Conflicts between employer and employee are routine. I don't mean the open confrontations that result in double-quick firing and become the stuff of legends. Rather, I refer to the subterranean stuff that is carried out under the radar. The stiff hellos and forced smiles. The sudden refusal to ask out for lunch. The absence of the hand on the shoulder. And so on.
The kind I face at my workplace relates to the quantum of responsibilities. As a CAT (Common Admission Test) trainer, there are plenty of things that I do. Primarily, I teach English. Then I make material for classes. This includes both classroom and homework handouts as well as topicwise tests and overall mock CATs. Add to this the grading of writing assignments. Then there is the recruitment training that I conduct at various engineering colleges in Mumbai. Oh, I also prepare students for group discussion and personal training.
Now, taking classes is a strenuous exercise. One must bring all the tools of the trade - knowledge, patience, stamina - to bear on one's performance. Besides, one must strongly guard against monotony since one ends up teaching the same stuff over and over and over again.
At my workplace, we have had scheduling issues for some time because, in spite of trying, we had been unable to recruit anyone who would handle administration well. First, we had a young girl barely out of college who was completely at sea. Then we got a hotshot dude who was great but soon left to prepare for MBA himself. Then we hired another girl who was rather poor at communication. The upshot: haphazard planning, missed classes and wrong handouts.
The boss assured me it was only a matter of time before things fell in place. He spoke of Pooja, a former student who had worked with the organisation before I joined, and was now pursuing an MBA. "She wants to join us again when her MBA's done," the boss said. "She will set things right. She is fantastic."
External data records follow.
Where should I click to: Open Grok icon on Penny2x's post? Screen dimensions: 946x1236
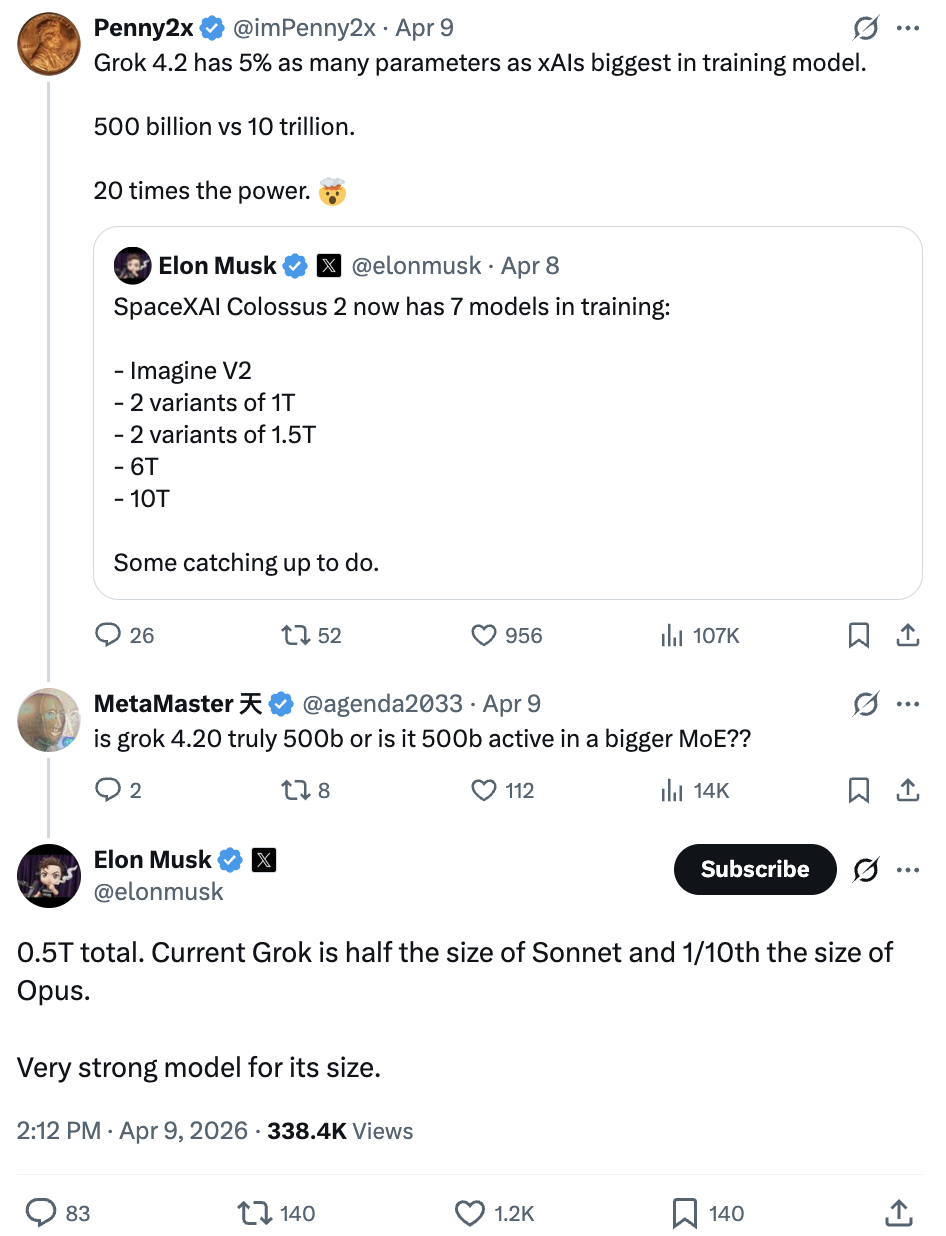point(866,29)
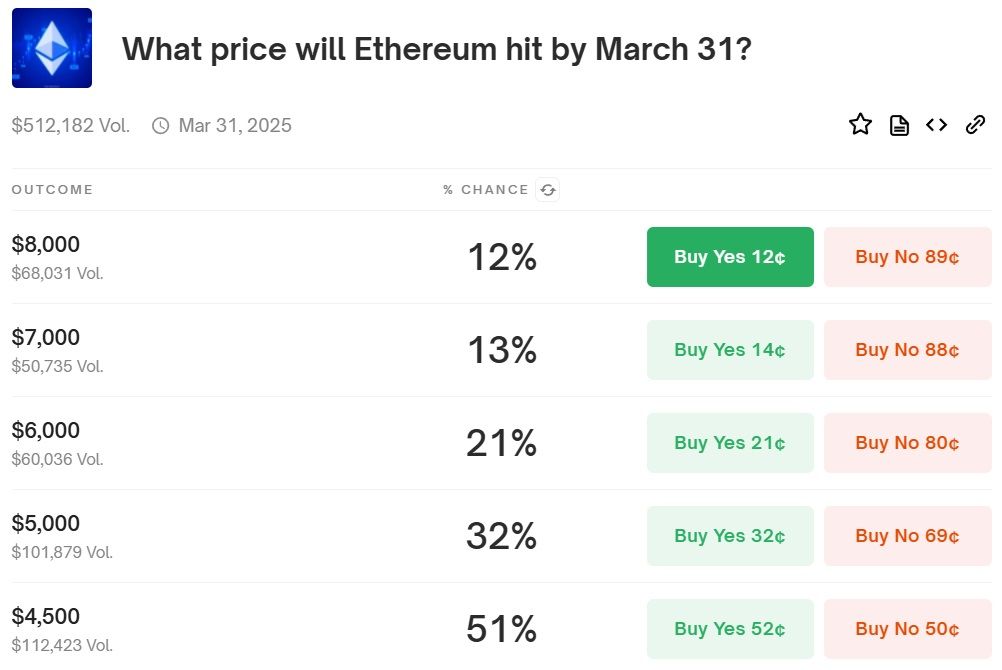Click the star favorite icon
Viewport: 1002px width, 670px height.
click(x=860, y=125)
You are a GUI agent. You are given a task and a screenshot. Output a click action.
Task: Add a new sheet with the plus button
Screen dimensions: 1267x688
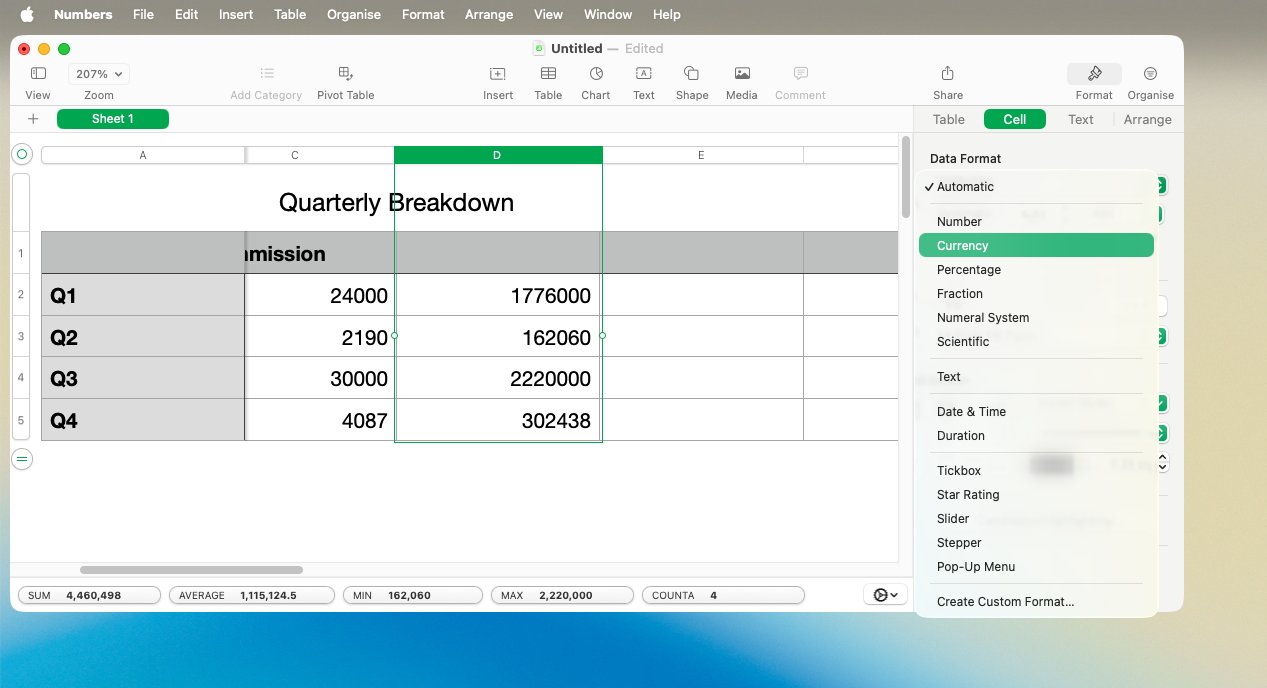(x=33, y=118)
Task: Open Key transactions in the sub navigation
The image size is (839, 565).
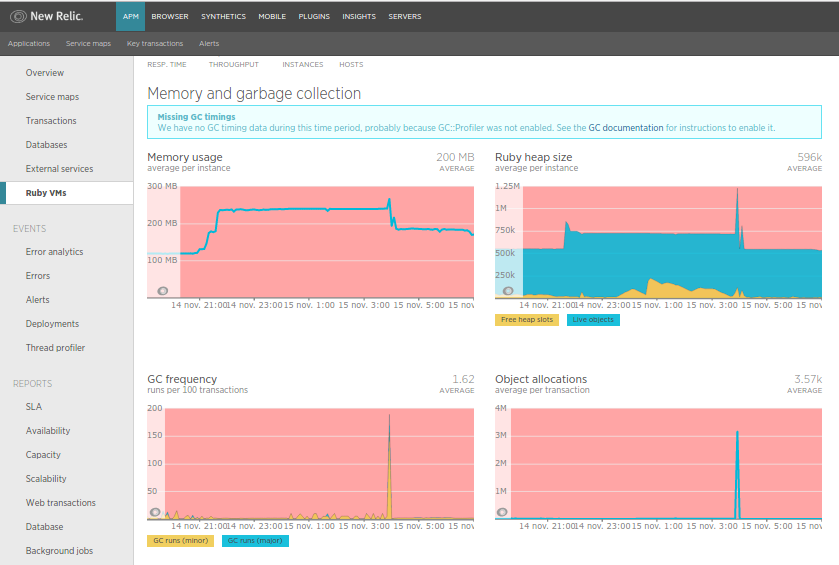Action: (155, 44)
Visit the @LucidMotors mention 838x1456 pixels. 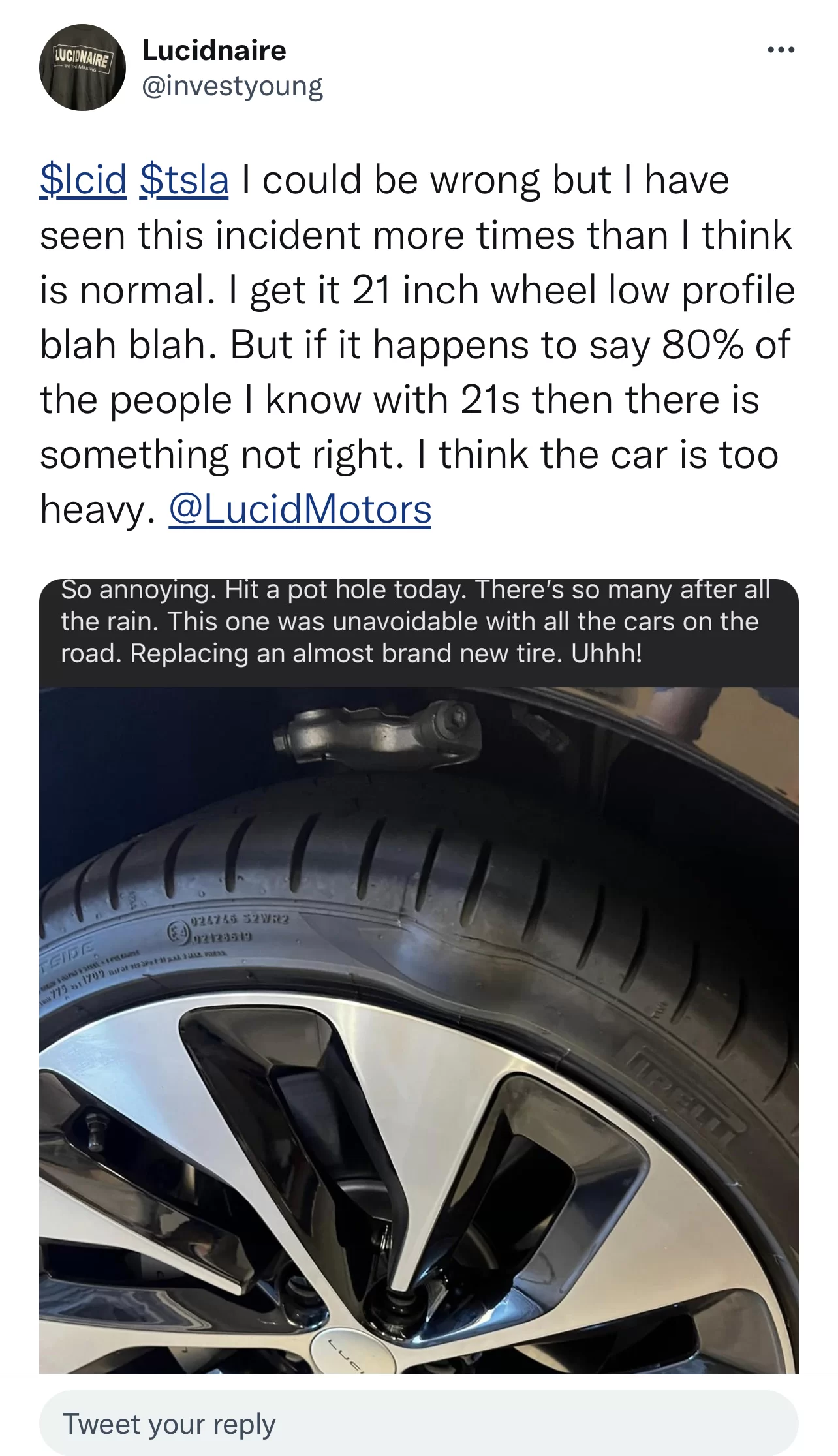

Pooja has been with us for three months now and indeed, things are better. She has made a schedule of how sessions should proceed so that there is clarity on which class will discuss what topic. She has ensured - this may sound ordinary but trust me, it is not - that the correct handouts in the right numbers are present at the centre before the class begins. She has also been liaising with colleges to organise recruitment seminars, which is a much-needed additional revenue stream for us.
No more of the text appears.